*Short exercise:*
Copy the items below word for word, from the first line through the line containing "tap(172, 132)", including that line.

▼

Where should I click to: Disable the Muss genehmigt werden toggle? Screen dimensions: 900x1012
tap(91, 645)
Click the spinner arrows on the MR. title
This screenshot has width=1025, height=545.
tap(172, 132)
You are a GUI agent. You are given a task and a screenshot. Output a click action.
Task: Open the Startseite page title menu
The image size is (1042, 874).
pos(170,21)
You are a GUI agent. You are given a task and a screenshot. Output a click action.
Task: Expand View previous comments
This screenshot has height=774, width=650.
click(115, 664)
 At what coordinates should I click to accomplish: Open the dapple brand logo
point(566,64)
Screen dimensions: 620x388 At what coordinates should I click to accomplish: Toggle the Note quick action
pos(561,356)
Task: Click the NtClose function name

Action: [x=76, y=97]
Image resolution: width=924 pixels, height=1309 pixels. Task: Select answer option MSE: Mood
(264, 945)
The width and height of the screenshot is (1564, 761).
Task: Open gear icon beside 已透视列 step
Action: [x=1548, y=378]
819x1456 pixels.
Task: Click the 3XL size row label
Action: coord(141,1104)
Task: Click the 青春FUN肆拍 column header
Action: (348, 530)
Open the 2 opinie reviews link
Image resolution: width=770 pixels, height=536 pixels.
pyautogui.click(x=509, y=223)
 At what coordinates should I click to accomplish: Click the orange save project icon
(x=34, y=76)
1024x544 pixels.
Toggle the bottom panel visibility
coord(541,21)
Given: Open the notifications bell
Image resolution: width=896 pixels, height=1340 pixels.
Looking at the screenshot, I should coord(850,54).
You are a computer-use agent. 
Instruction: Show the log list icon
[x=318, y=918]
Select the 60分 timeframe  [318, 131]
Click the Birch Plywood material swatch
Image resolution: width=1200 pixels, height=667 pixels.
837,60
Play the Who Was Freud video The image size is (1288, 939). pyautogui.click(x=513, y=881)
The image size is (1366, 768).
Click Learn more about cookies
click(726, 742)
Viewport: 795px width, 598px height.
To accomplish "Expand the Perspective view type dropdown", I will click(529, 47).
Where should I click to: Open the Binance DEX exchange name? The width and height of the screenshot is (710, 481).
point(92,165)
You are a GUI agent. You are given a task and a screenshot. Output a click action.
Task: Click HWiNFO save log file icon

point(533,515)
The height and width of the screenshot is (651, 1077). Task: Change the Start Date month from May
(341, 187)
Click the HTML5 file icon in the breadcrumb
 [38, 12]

▲

*Complete response:*
Where should I click to: Disable the Muss genehmigt werden toggle? Screen dimensions: 900x1012
tap(91, 645)
Click the spinner arrows on the MR. title
This screenshot has width=1025, height=545.
tap(172, 132)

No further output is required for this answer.